Глэдден сунул руку в сумку и достал фотоаппарат. Отрегулировав выдержку таким образом, чтобы снимок не получился смазанным, он направил видоискатель на карусель, навел фокус и стал ждать, пока девочка совершит полный оборот и появится в окошке видоискателя.
Карусель успела дважды повернуться вокруг своей оси, прежде чем Глэдден, уверенный в том, что снимок удался, опустил фотоаппарат. Машинально оглядываясь по сторонам и проверяя, не заметил ли кто его манипуляций, он увидел мужчину, который облокотился на ограду футах в двадцати справа. Всего несколько минут назад его тут не было. Однако особенно насторожило Глэддена то обстоятельство, что незнакомец был одет в спортивную куртку и галстук. Либо извращенец, либо полисмен. Глэдден почел за благо ретироваться.

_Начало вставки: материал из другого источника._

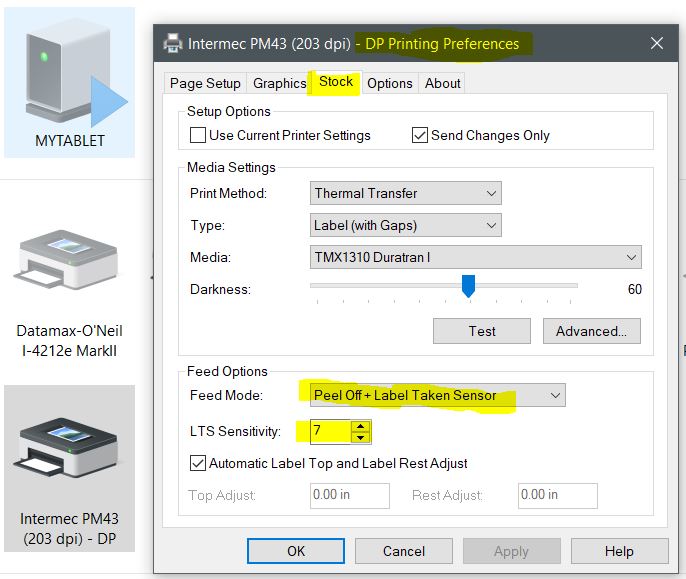
Task: Increase LTS Sensitivity with up arrow
Action: (x=361, y=426)
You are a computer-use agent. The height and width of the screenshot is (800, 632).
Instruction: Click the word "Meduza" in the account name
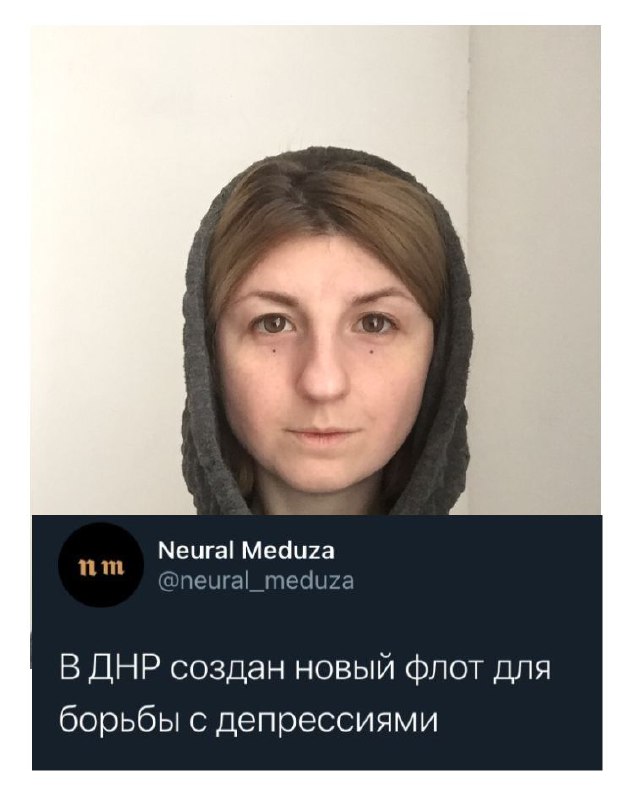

Яркое солнце на пирсе почти ослепило его. Глэдден положил аппарат обратно в сумку и достал зеркальные солнечные очки. Он собирался пройти чуть дальше – туда, где было больше народу, – надеясь оторваться от преследователя. Если, конечно, этот незнакомый мужчина действительно следует за ним. Не торопясь и не нервничая, действуя умело и с ледяным спокойствием, Глэдден преодолел примерно половину расстояния, отделяющего его от скопления людей – рыбаков и гуляющих – на дальнем конце мола. Остановившись у парапета, он повернулся и прислонился к нему спиной, сделав вид, будто подставляет лицо солнечным лучам, однако глаза его, скрытые зеркальными стеклами, быстро оглядели ту часть побережья, откуда он только что пришел.